Our transfer policy prioritizes resident transfer requests over non-resident transfer requests. Once all resident transfers were completed for the 2019-2020 school year, non-resident openings were approved by the school board.  A total of 49 students were approved for non-resident transfers into the Corvallis School District in May 2019.  These transfers spanned grade levels from elementary to high school.  The only secondary schools open for non-resident transfers were Franklin (grades 6 and 8), Cheldelin Middle School, and Crescent Valley High School.

Priority for Transfers
When requests for transfer into a school exceed the number of spaces available, a lottery process is implemented.  Priority is given to qualifying students in this order.

  • Corvallis School District (CSD) students with siblings currently attending a transfer school and who will attend with the student already enrolled.
  • Other CSD students.
  • Non-CSD students seeking non-resident transfer with siblings currently attending the CSD transfer school and who will attend with the student already enrolled.
  • Other non-CSD students seeking non-resident transfer.

Q: DLI has an outsized impact on LPMS enrollment. Can’t we focus on that?

A. We currently have about 500 emerging multilingual students in our schools. While not all of them attend DLI schools, this program was put in place for these learners. It is about preserving a language that is at most risk. It is providing students with academic language in Spanish. As the overall on-time graduation rate for Corvallis has increased to 89% for 2018-19, we have seen the opportunity gap for historically underserved students continues to shrink as well. Hispanic/Latinx students (73 of 82) graduated at a rate of 89% in 2018-19, an improvement of 23.6 percentage points since 2013-14. We attribute this success to the efficacy of the DLI Program.

Q: How is school capacity calculated?

A: Facility capacity is based on a formula. Utilization is defined as the percentage of available classroom seats used by current students. This measurement was developed by the Program Resources and Review (PR2) Committee in 2005, and is calculated as a percentage of planning capacity and actual enrollment. Planning capacity is calculated per building based on the number of physical classroom spaces available multiplied by the number of students planned per classroom (set at 25 for K-5 and 28 for grades 6-12) multiplied by 85 percent to account for specialized instruction and prep periods.

The capacity for Linus Pauling capacity is 881 students.
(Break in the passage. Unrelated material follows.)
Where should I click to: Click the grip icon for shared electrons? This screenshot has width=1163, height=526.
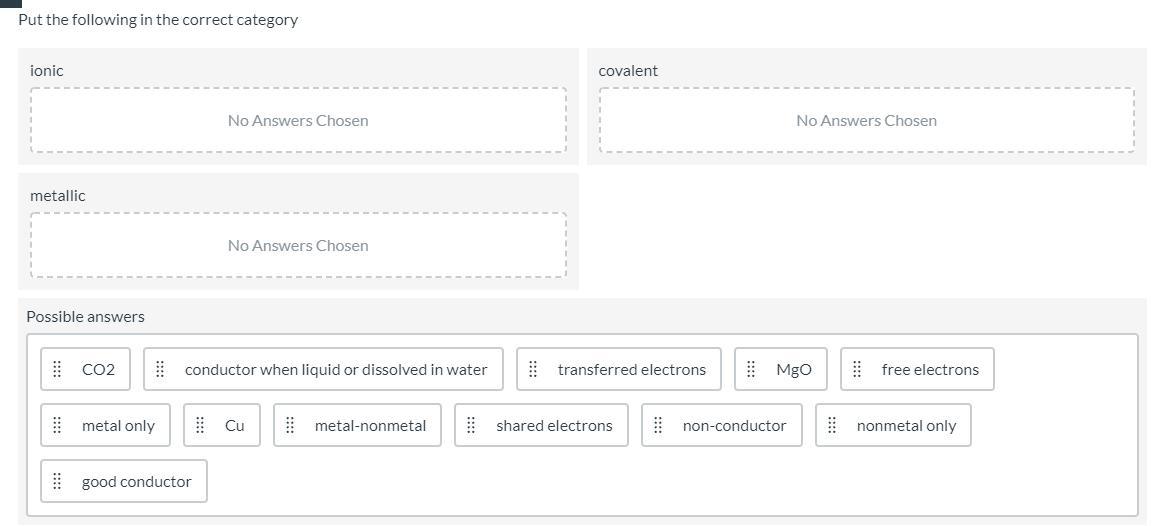click(471, 425)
Current enrollment at LPMS is 804 students. If a boundary adjustment is not implemented, enrollment roll-up numbers at LPMS would be as follows:  2020-21 = 834

2021-22 = 841 

2022-23 = 863

2023-24 = 882

2024-25 = 850

2025-26 = 819

Q: Will we have to do boundary changes again in the future?

A: The school board may conduct a boundary review at any time. After this process, we do not anticipate the need to balance enrollments for at least five to 10 years.

Q: Doesn’t the district’s focus on equity requires the boundary adjustments to distribute students by socioeconomic status? Shouldn’t boundary changes even out the poverty numbers at schools?

A: The goal of the boundary adjustment process is to balance student enrollments across the high school feeder systems, not to redistribute socio-economic status. However, the equity focus and discussion of how boundary changes affect underserved and marginalized students is an important part of the process. It means that the Boundary Review Task Force will look at the resulting impact of changes on students and communities paying particular attention to any potential unintended negative consequences.